"The best part of being a scientist
is pitting your wits and skills
against the unknown to
pruse out of nature her most
jealously guarded secrets
“I will never regret spending my life in science as I feel I have been an eyewitness to history in the making,” says one of Australia 's most widely known and respected scientists, Sir Gustav Nossal (or Sir Gus, as he is generally known). “Science and technology will shape the 21 st century more than any other force. A life in science, therefore, is a life led for the future of our nation. A career in science is immeasurably fascinating, challenging and rewarding.”
Sir Gus emigrated from Austria when he was seven. By the age of 34 he was Director of the prestigious Walter and Eliza Hall Institute of Medical Research, a position he held for three decades.
Though officially ‘retired', Sir Gus runs his own company, striving to improve infant health.
“I'm working with the World Health Organization and the Bill and Melinda Gates Foundation – who've decided that third world health is their top priority. Basically, I'm helping decide how best to spend Mr Gates' money,” Sir Gus says. “And there's Foursight, which I'm involved in with three colleagues. We provide strategic advice in biotechnology development to funds with money to invest and to unis, CRCs and government departments.
“I had no thought to do research before third year medicine when I was reading about biochemistry – you know, the chemistry of life and all that – and it was really interesting. I then took a year ‘off' to be apprentice to one of the researchers. It was during that year that I met the man who would become my boss, Macfarlane Burnet, and it was when I got hooked on research.
“The best part of being a scientist is pitting your wits and skills against the unknown to prise out of nature her most jealously guarded secrets; plus you're working on the international stage and that's heady competition. The worst aspect is increasing managerialism and administration.
“I don't think you have to be different to do science, but you do have to have analytical intelligence, you have to be creative and imaginative and, something a lot of people don't realise is that science is incredibly competitive, so you have to have a lot of drive.
“To be illiterate in science is as shameful as being illiterate in the humanities. We're expected to know about Shakespeare, but we're not expected to know about Newton, and Watson and Crick , and that's an attitude I reject.”
“Don't worry about your first degree, do something that's fun and which interests you because your first degree is just what you do on the way to doing your next degree,” says Dr Karl Kruszelnicki, who has qualifications in physics, engineering and medicine.
“Physics is a really good thing to do because you won't get fooled again,” he says. “You can see the universe with a poetic sense of awe and wonder and be impressed: but with physics you can understand it – and it doesn't take away from the awe and wonder, you just see it on two levels.”
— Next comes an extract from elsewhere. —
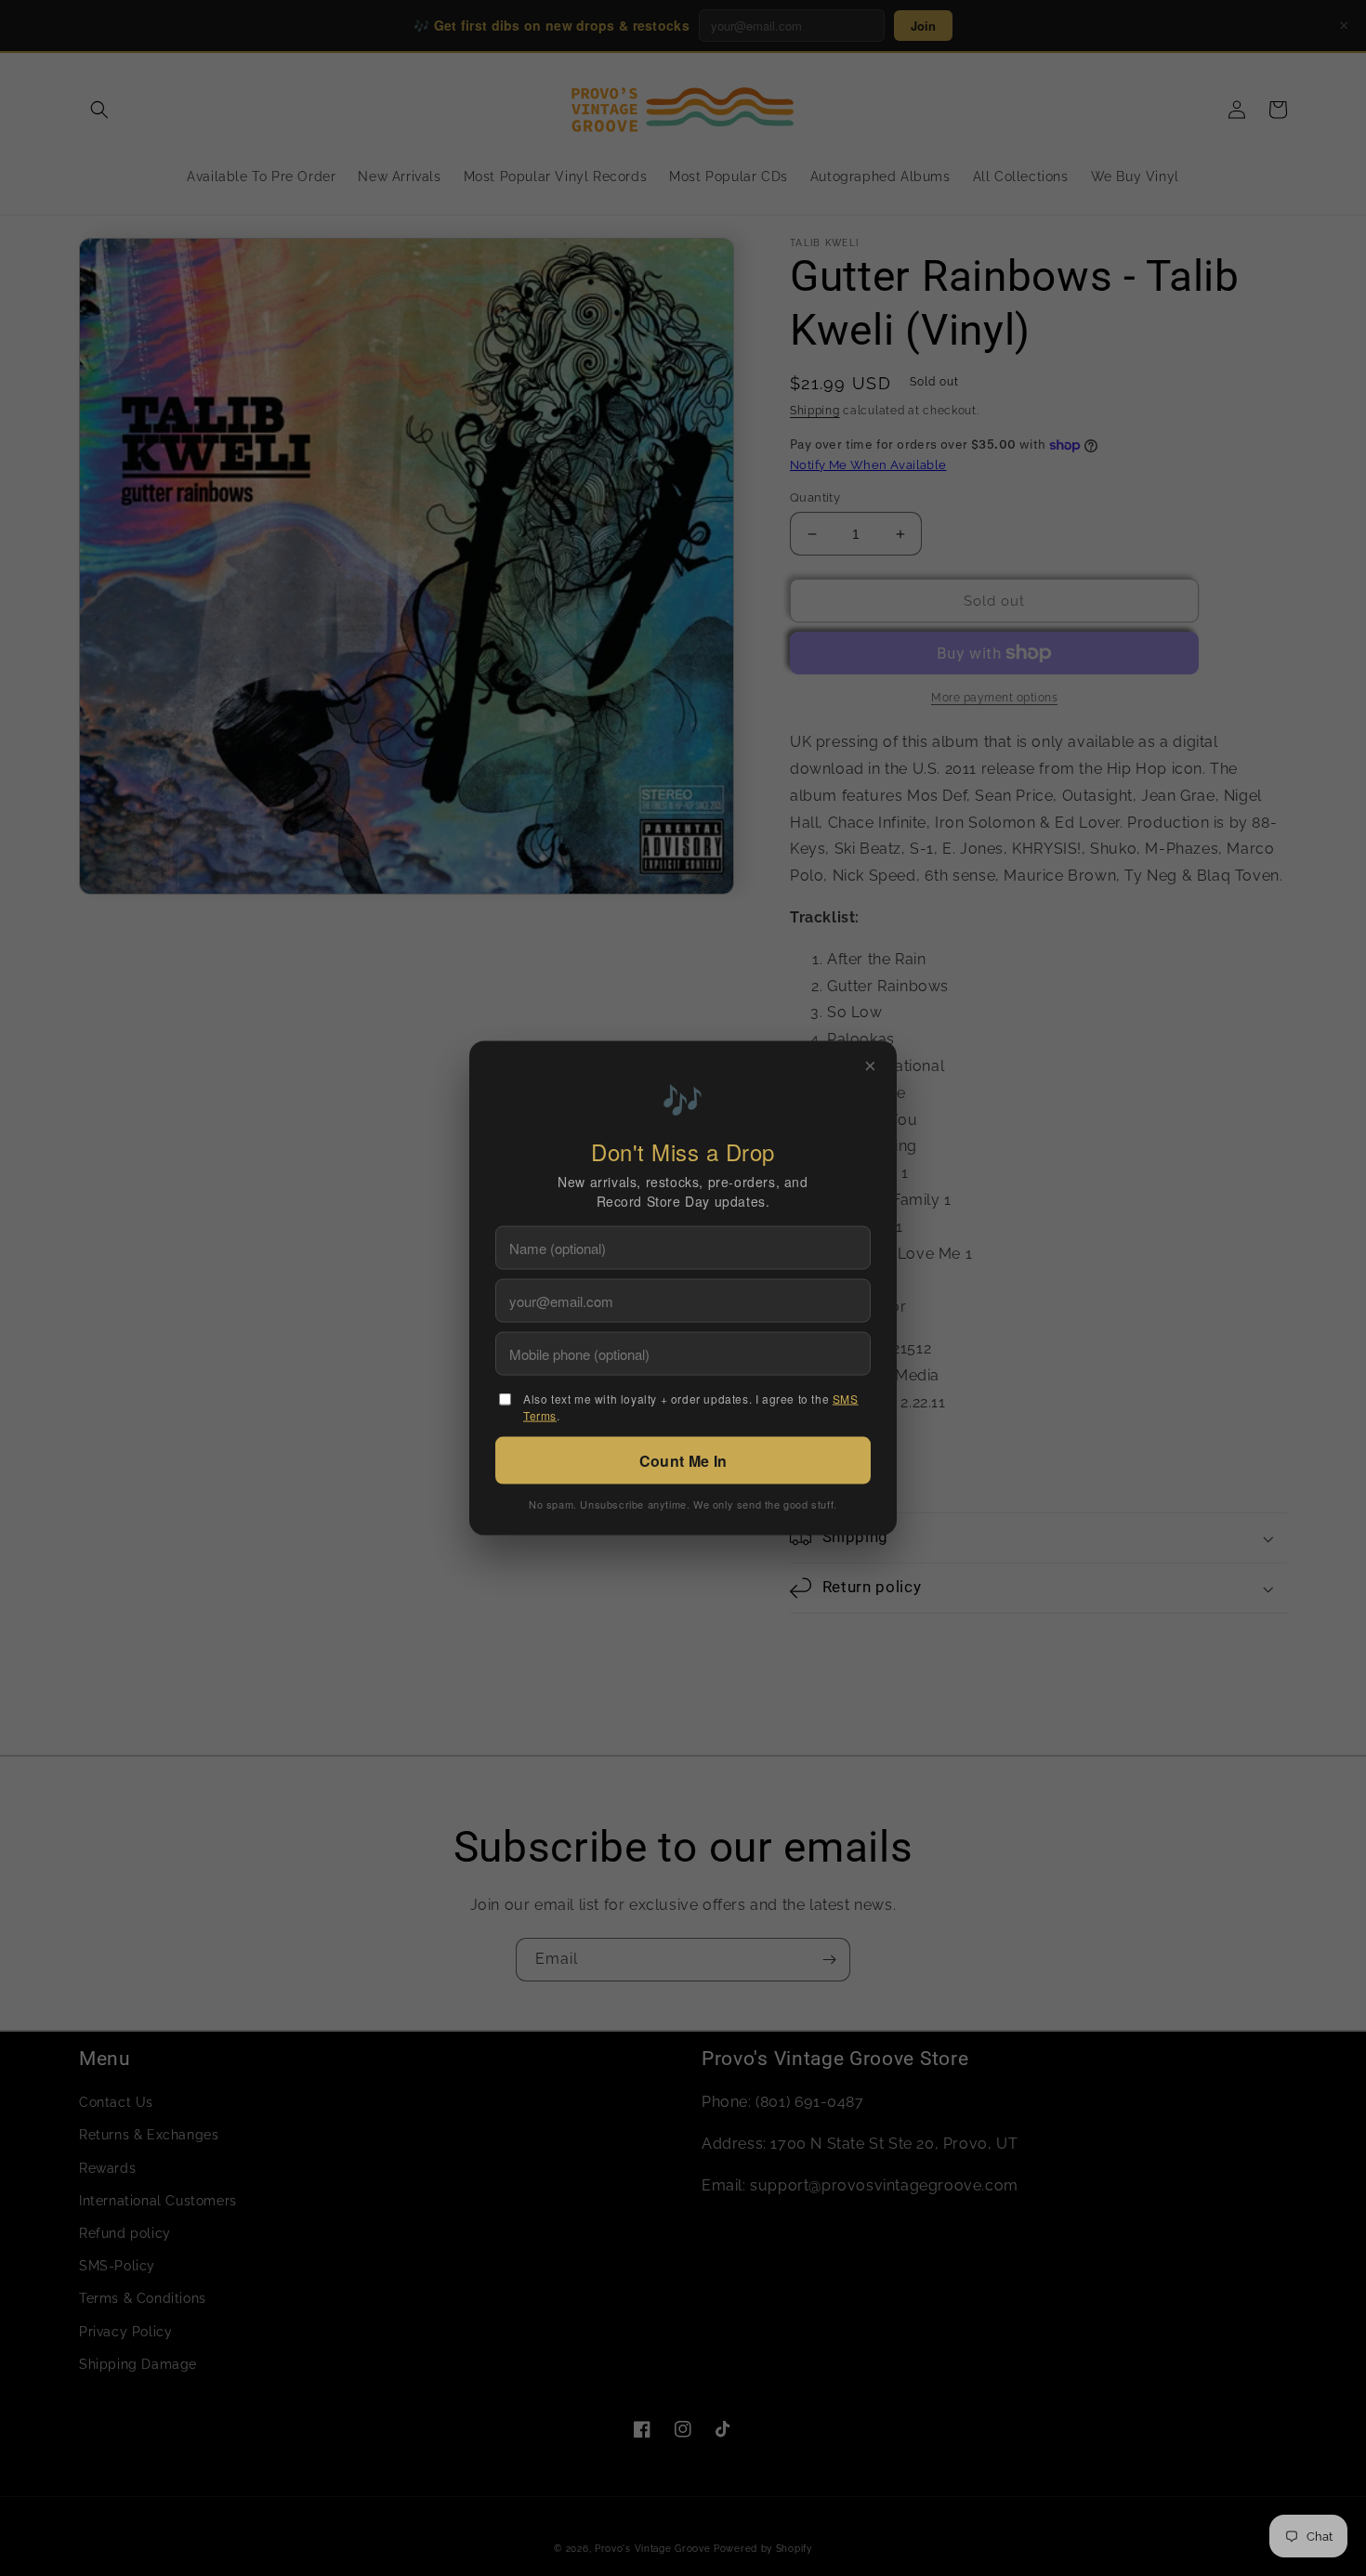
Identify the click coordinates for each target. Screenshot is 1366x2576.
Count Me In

Just because you study science doesn't mean you have to wind up being a scientist. According to Dr Karl: “ Half the people in the derivatives markets in London come from science, and they're earning more than a million bucks a year.” It's something to do with Stefan-Boltzman equations of heat transfer, apparently.
Dr Colin Taylor , the Executive Director of Australian Science Innovations (the organisers of the Australian Science Olympiads – an international competition for high school students) has a PhD in physics. “I worked in laser frequency standards, which has applications in telecommunications, cramming stuff into a small bandwidth, and then I spent five years in research. Having a science background adds a dimension that other people in my area simply don't have.
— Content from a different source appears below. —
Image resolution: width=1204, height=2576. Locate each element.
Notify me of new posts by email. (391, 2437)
“Most people who went through uni with me aren't working explicitly in science. I have a friend who has a PhD in nuclear physics; he works in the public service in telecommunications influencing policy decisions. When they're doing things like mapping mobile phone black spots, he can really cast a critical eye over it.
“The biggest task you've got in Year 10 is to figure out what you love doing and do it."
“If you don't stop asking questions when a teacher says, ‘I don't know', then you're likely to make a good scientist.”